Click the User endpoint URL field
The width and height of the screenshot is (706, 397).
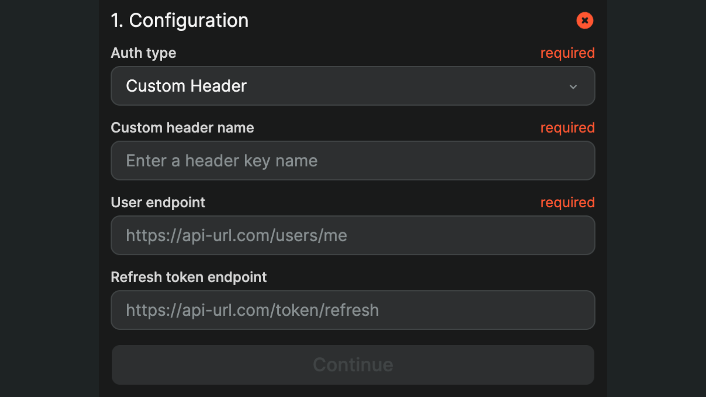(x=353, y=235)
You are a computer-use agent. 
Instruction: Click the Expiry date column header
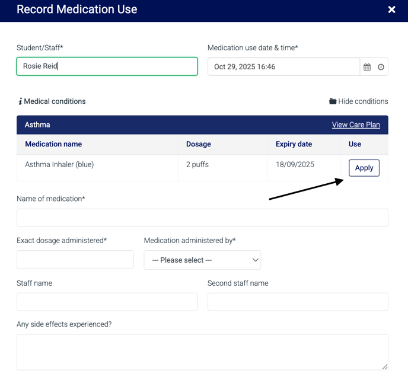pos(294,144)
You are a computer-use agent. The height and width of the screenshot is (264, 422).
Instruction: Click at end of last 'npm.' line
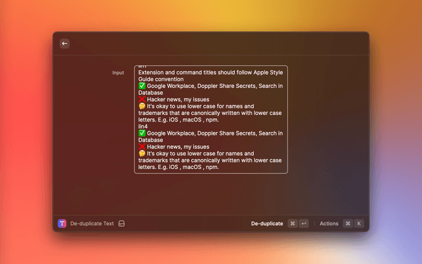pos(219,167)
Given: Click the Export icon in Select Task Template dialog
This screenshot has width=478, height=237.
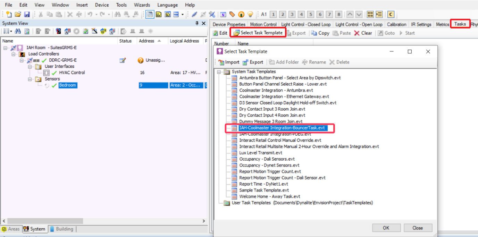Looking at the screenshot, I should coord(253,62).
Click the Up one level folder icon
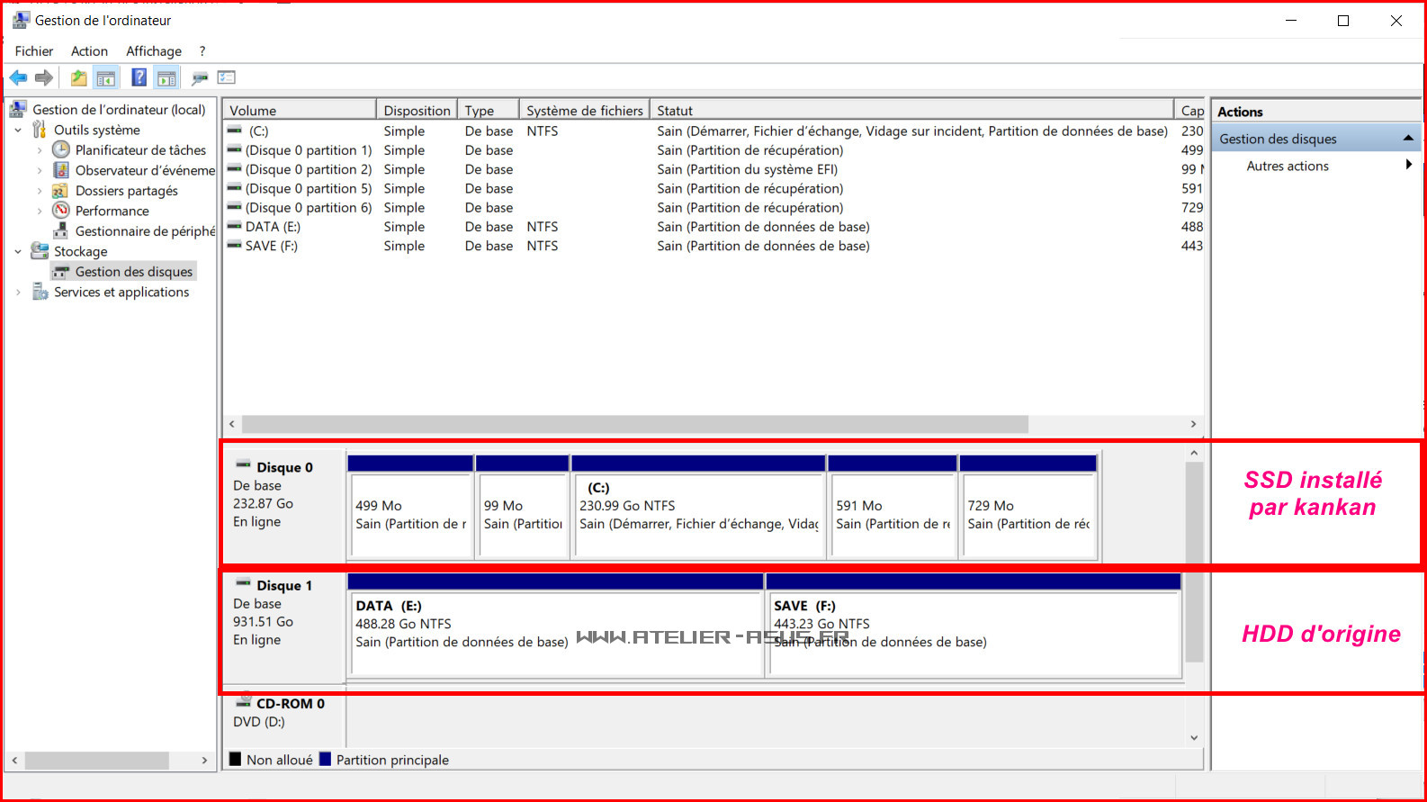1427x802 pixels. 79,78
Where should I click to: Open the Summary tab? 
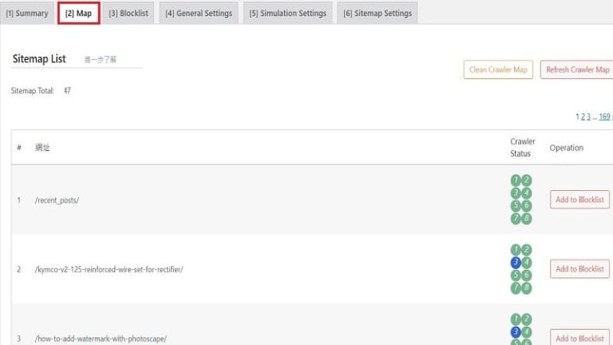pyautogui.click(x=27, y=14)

---

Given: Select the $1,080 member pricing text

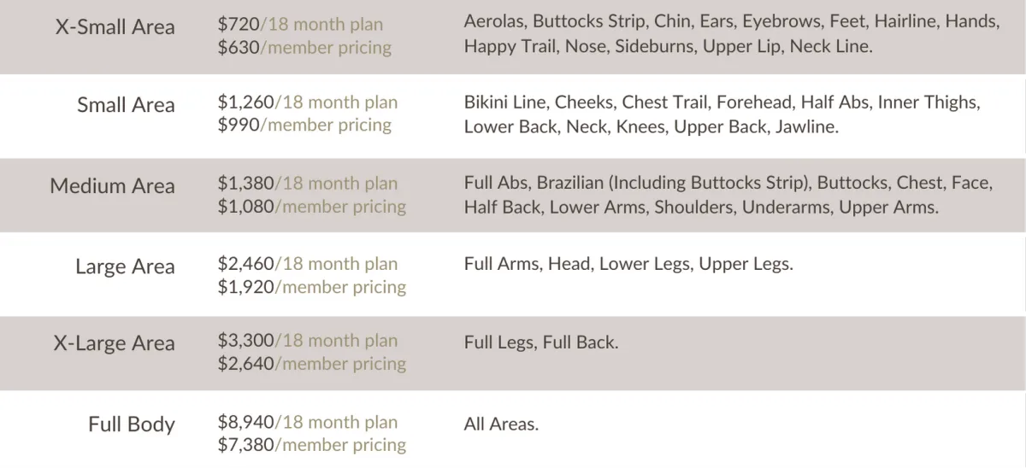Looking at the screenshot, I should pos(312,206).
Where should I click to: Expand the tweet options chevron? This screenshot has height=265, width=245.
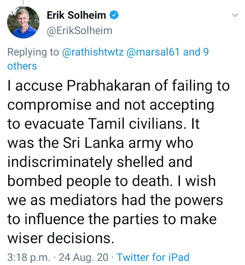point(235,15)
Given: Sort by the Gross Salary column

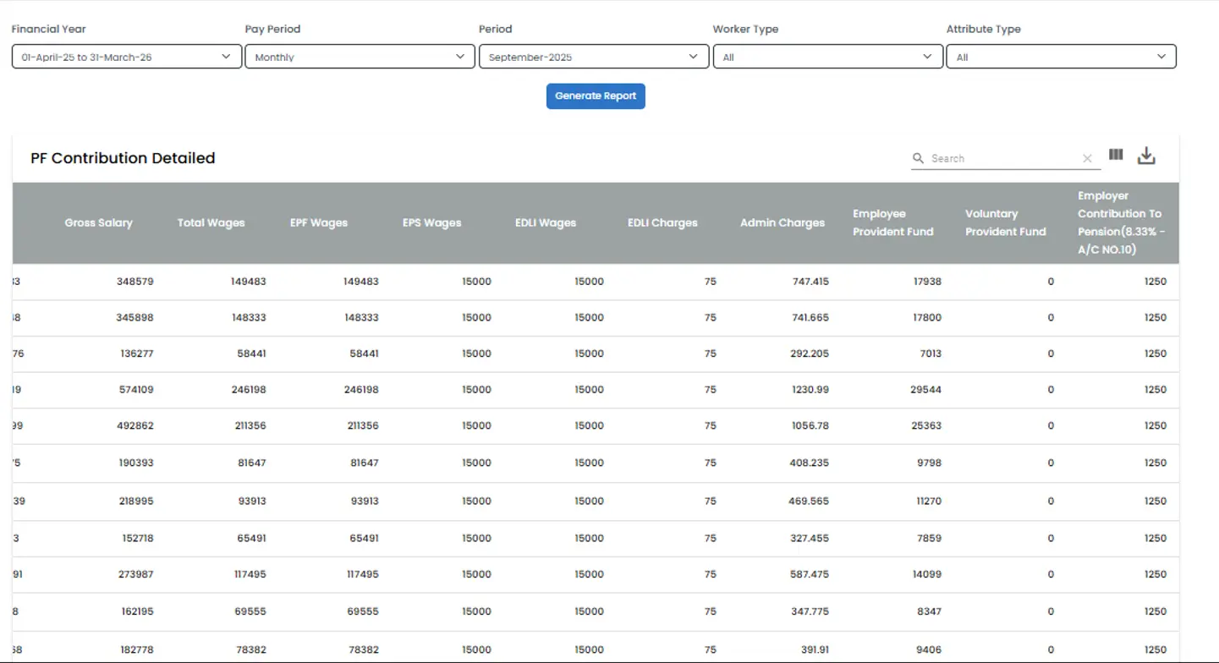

* * *

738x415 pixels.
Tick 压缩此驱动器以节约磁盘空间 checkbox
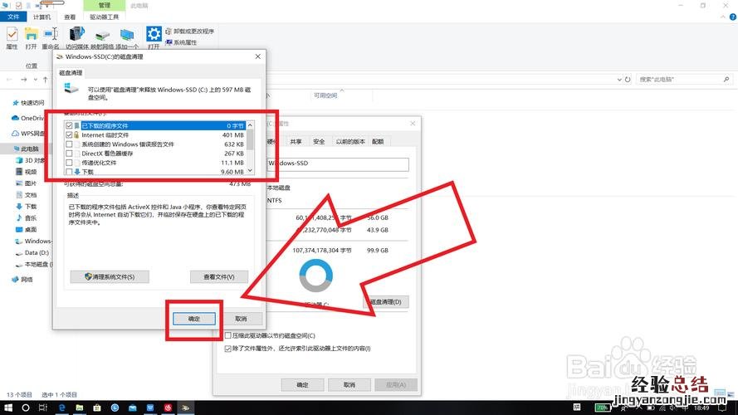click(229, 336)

#### What you have to do
Copy out every line from the data above in which the word "computer" occurs.

#### Completed task
You are a computer-use agent. 
You are a computer-use agent. The height and width of the screenshot is (264, 422).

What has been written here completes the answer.